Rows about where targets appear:
+++++
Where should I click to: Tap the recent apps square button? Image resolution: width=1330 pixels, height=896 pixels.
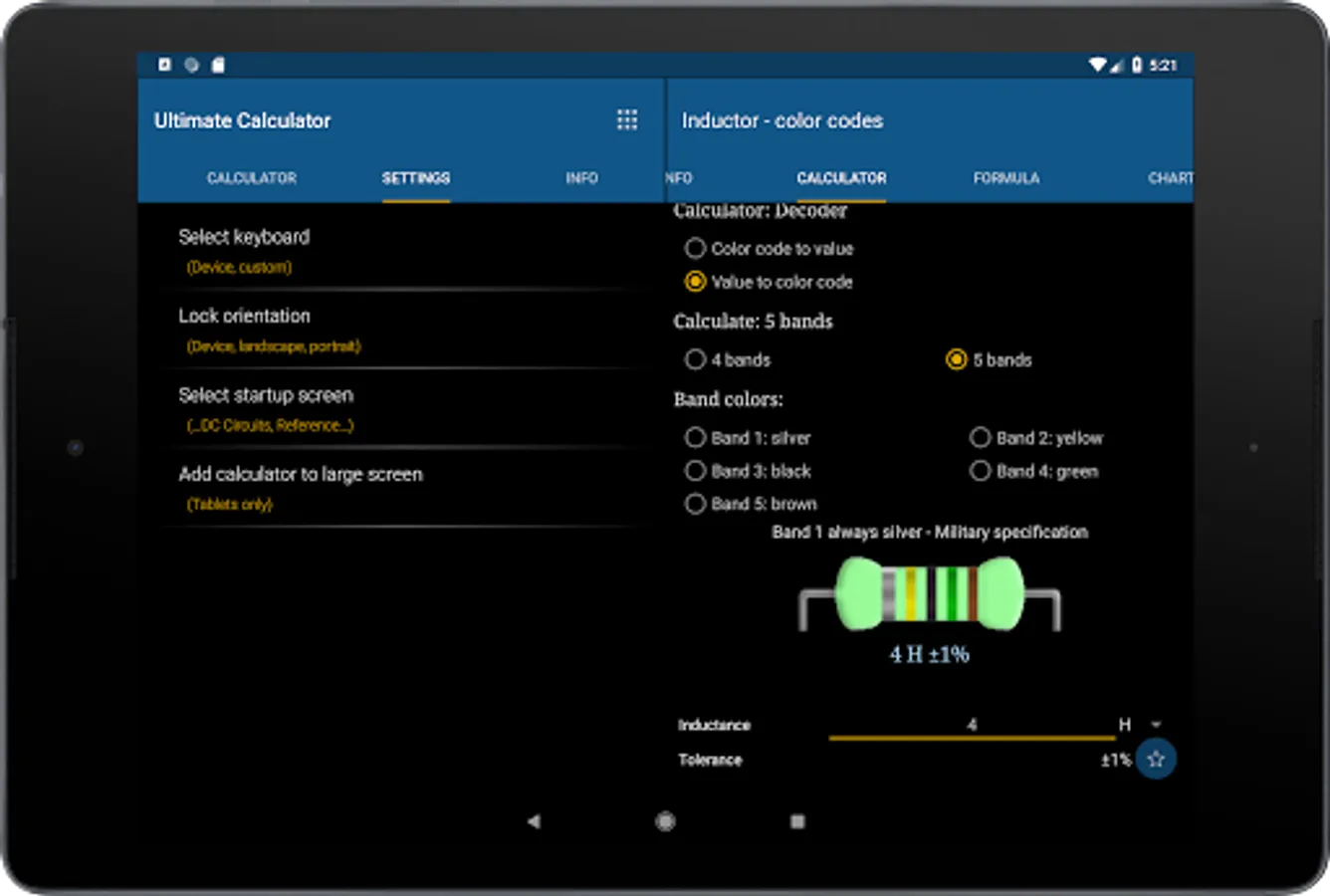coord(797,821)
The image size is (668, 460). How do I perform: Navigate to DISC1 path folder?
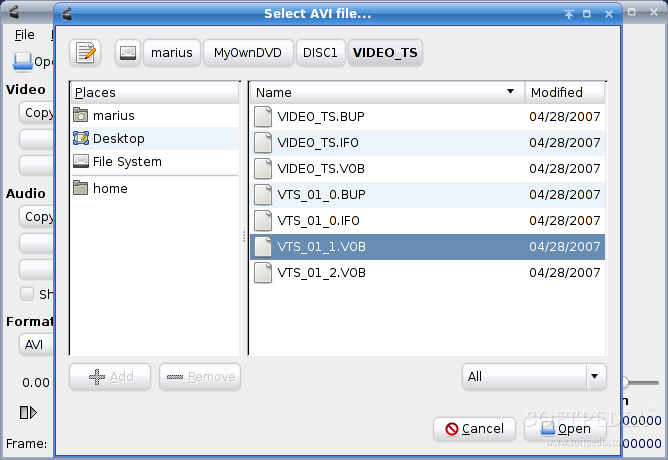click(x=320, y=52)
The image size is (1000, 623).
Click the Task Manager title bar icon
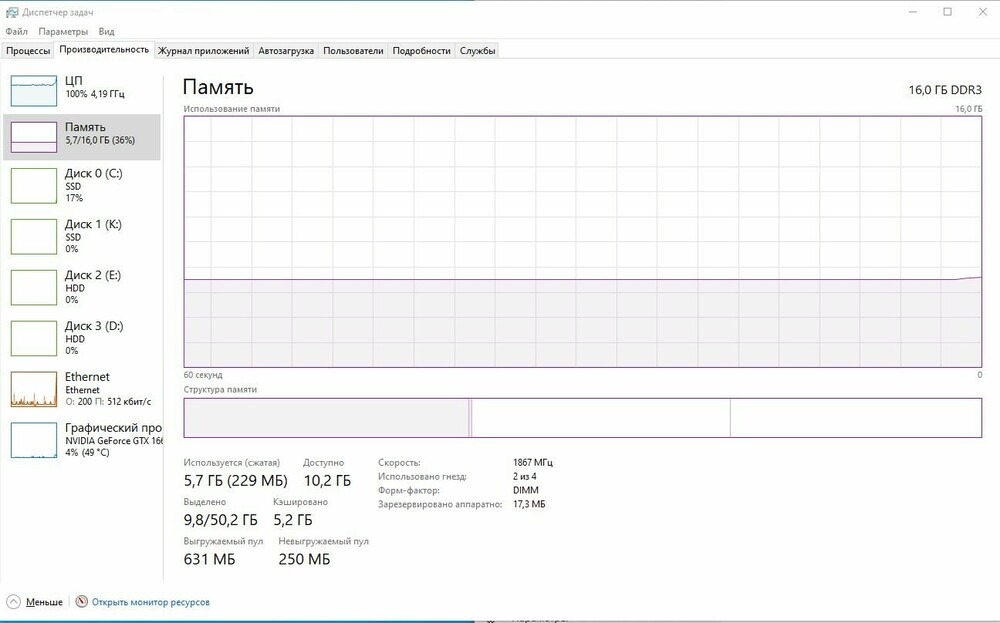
+++++
§ **TASK OBJECTIVE**
Arrange every line of the records above into a Markdown table with the columns Number and Line, skipping blank lines. Leave the pictures out of the answer.

§ **SOLUTION TO THIS EXERCISE**
| Number | Line |
|---|---|
| 1 | Where should I click to: Tap the recent apps square button? Image resolution: width=1330 pixels, height=896 pixels. |
| 2 | coord(797,821) |
| 3 | The image size is (668, 460). How do I perform: Navigate to DISC1 path folder? |
| 4 | click(x=320, y=52) |
| 5 | The image size is (1000, 623). |
| 6 | Click the Task Manager title bar icon |